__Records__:
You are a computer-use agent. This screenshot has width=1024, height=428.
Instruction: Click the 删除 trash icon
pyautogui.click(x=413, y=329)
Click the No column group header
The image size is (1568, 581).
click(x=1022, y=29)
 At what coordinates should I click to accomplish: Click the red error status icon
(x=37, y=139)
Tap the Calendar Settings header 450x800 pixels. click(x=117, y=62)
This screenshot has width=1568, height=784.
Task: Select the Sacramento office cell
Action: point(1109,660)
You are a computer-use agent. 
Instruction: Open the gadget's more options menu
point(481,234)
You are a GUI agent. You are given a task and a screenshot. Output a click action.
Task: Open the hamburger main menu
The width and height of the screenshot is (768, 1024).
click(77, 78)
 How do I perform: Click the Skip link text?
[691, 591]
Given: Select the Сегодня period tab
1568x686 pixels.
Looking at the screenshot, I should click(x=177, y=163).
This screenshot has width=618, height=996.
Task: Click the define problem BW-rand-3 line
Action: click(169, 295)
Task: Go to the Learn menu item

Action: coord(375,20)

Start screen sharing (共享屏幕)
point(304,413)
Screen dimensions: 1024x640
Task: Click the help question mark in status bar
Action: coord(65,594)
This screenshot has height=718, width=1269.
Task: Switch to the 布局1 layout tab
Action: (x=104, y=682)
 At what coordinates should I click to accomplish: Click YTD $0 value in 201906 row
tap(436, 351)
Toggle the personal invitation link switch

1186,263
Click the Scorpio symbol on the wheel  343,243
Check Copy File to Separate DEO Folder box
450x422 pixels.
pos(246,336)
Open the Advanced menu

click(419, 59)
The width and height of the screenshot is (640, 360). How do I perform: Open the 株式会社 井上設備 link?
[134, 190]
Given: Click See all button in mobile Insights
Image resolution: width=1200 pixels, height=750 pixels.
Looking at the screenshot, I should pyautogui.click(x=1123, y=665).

__Problem description__:
Can you edit the material above so that every "computer-use agent" becomes "desktop agent", leaving everything else unchanged?

__Result of the task__:
You are a desktop agent. This screenshot has width=1024, height=428.
Instruction: Click the 删除 trash icon
pyautogui.click(x=413, y=329)
Click the No column group header
The image size is (1568, 581).
click(x=1022, y=29)
 At what coordinates should I click to accomplish: Click the red error status icon
(x=37, y=139)
Tap the Calendar Settings header 450x800 pixels. click(x=117, y=62)
This screenshot has width=1568, height=784.
Task: Select the Sacramento office cell
Action: point(1109,660)
You are a desktop agent. 
Instruction: Open the gadget's more options menu
point(481,234)
You are a GUI agent. You are given a task and a screenshot. Output a click action.
Task: Open the hamburger main menu
The width and height of the screenshot is (768, 1024).
click(77, 78)
 How do I perform: Click the Skip link text?
[691, 591]
Given: Select the Сегодня period tab
1568x686 pixels.
Looking at the screenshot, I should click(x=177, y=163).
This screenshot has width=618, height=996.
Task: Click the define problem BW-rand-3 line
Action: click(169, 295)
Task: Go to the Learn menu item

Action: coord(375,20)

Start screen sharing (共享屏幕)
point(304,413)
Screen dimensions: 1024x640
Task: Click the help question mark in status bar
Action: coord(65,594)
This screenshot has height=718, width=1269.
Task: Switch to the 布局1 layout tab
Action: (x=104, y=682)
 At what coordinates should I click to accomplish: Click YTD $0 value in 201906 row
tap(436, 351)
Toggle the personal invitation link switch

1186,263
Click the Scorpio symbol on the wheel  343,243
Check Copy File to Separate DEO Folder box
450x422 pixels.
pos(246,336)
Open the Advanced menu

click(419, 59)
The width and height of the screenshot is (640, 360). How do I perform: Open the 株式会社 井上設備 link?
[134, 190]
Given: Click See all button in mobile Insights
Image resolution: width=1200 pixels, height=750 pixels.
Looking at the screenshot, I should pyautogui.click(x=1123, y=665).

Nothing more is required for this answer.